"Alcuni di noi rischiano molto, ma andremo avanti fino alla fine". Nessun passo indietro da parte del presidente della generalità di Catalogna, Carlos Puigdemont, a due giorni dalla decisione della Corte Costituzionale spagnola che ha sospeso il decreto di convocazione del referendum sull'indipendenza catalana previsto per il 1 ottobre. Puigdemont, che assieme ad altri dirigenti catalani è stato denunciato per disobbedienza, abuso di potere e malversazione di denaro pubblico per i costi del referendum, ha parlato nella tarda serata di ieri nel Baix de Llobregat, cuore dell'area metropolitana di Barcellona a forte tendenza indipendentista e ha accusato di Madrid di "essere disposta a fare tutto, tranne che politica".
"Non ci fanno votare"
"Qui non si tratta di votare o non votare - ha detto Puigdemont di fronte a una piazza piena di bandiere catalane - ma di poter votare o non poter votare. Lo Stato ha mobilizzato le sue risorse, ha polverizzato la separazione dei poteri, strumentalizzato le istituzioni dello Stato perché sia chiaro che noi non possiamo votare", ha aggiunto. Intanto, la sindaca di Barcellona, Ada Colau, la cui posizione era molto attesa, ha fatto sapere che non concederà i locali municipali per la realizzazione del referendum. Lo scontro tra Madrid e Catalogna, in vista della consultazione del 1 ottobre, sta raggiungendo livelli elevatissimi, con il rischio di rottura costituzionale. La situazione è senza precedenti e il braccio di ferro tra governo centrale e comunità autonoma è serrato e senza esclusione di colpi.

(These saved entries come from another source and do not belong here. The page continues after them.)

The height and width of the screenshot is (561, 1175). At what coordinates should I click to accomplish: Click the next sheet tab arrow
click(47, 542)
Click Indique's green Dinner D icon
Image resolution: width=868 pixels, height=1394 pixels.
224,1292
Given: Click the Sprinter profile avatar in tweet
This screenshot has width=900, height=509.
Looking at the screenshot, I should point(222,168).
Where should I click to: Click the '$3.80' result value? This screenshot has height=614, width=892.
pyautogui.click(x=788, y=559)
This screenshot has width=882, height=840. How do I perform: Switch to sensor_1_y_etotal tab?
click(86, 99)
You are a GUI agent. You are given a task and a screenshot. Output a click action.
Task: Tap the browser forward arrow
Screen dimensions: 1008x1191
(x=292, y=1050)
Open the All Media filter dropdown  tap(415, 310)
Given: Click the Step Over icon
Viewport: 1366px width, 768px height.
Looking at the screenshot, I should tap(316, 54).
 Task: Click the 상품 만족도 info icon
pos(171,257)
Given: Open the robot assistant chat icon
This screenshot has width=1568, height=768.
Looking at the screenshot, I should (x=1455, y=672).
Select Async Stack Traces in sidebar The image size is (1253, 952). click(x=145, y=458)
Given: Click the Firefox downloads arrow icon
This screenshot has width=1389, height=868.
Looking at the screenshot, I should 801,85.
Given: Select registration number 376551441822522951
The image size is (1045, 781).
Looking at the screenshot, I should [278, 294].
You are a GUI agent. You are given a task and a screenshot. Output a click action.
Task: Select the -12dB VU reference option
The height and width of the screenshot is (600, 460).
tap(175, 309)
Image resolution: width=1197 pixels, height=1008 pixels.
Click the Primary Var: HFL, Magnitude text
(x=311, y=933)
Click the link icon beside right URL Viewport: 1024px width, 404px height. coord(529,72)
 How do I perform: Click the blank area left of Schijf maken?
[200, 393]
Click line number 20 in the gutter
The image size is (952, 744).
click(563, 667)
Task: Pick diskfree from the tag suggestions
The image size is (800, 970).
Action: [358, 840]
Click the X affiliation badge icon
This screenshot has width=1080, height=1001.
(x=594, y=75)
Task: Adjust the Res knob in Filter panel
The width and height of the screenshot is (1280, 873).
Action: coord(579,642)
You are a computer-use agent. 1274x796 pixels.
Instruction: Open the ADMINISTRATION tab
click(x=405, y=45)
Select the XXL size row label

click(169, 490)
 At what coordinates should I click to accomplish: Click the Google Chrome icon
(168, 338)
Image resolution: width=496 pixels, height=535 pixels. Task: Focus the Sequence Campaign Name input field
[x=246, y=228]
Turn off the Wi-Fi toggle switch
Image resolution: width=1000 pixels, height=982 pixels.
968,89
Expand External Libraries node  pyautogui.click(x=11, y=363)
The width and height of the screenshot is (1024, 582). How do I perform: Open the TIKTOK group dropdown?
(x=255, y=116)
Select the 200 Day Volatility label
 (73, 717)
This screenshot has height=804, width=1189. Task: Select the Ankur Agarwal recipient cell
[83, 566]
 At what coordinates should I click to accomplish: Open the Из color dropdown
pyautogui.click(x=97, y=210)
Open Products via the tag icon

Alcuni grandi comuni hanno negato i locali per le votazioni
Le istituzioni catalane, dai sindaci ai funzionari, fino alle stesse forze di sicurezza, sono in forte difficoltà: il municipio di Barcellona e di altri sei comuni catalani con più di 100 mila abitanti che complessivamente rappresentano più di un terzo della popolazione, hanno detto no alla richiesta di Puigdemont di mettere a disposizione i locali municipali per celebrare il referendum, scrive El Pais. Altri 654 comuni, la maggior parte dei quali di piccole dimensioni, hanno invece deciso di collaborare malgrado il divieto delle autorità di Madrid. "Coloro che parteciperanno a un referendum illegale dovranno accettarne le conseguenze", ha detto ieri sera il portavoce del governo di Madrid, Inigo Mendez. "In Catalogna non ci sarà nessun tipo di referendum per l'autodeterminazione", ha aggiunto la ministra della Difesa, Maria Dolores de Cospedal.
La Corte costituzionale: "Rispettate la decisione di Madrid"
La Corte costituzionale ha chiarito che la decisione della massima autorità costituzionale spagnola deve essere rispettata, e ha invitato tutti i funzionari dall'astenersi dal promuovere "accordi o attuazione alcuna che permetta" lo svolgimento del referendum. L'appello è rivolto non solo a Piugdemont e alla dirigenza catalana, ma anche a direttori di tv e della radio pubblica catalana, al commisario capo della polizia catalana Josep Lluis Trapero, assunto agli onori delle cronache dopo l'attentato di agosto sulle Ramblas di Barcellona. Ma le autorità catalane non arretrano di un passo e continuano a chiedere che il 1 ottobre il popolo catalano si pronunci sulla sclta di diventare uno "stato indipendente in forma di Repubblica".
L'importanza della Catalogna per la Spagna
La Catalogna ha 7,5 milioni di abitanti e rappresenta il 20% del Pil spagnolo. Giorno decisivo sarà lunedì prossimo, festa della Diada, la festa nazionale catalana, che porta in piazza centinaia di migliaia di persone. L'appello di Puigdemont "di fronte alle minacce e alla persecuzione" dello Stato è quello di "rispondere alla catalana, in maniera civica, partecipativa e massiccia". Il governo non scarta nessuna opzione giuridica, compreso il ricorso all'articolo 155 della Costituzione, che consentirebbe al primo ministro Mariano Rajoy di sospendere l'autonomia catalana e costringere forzosamente la comunità autonoma a rispettare il dettato costituzionale.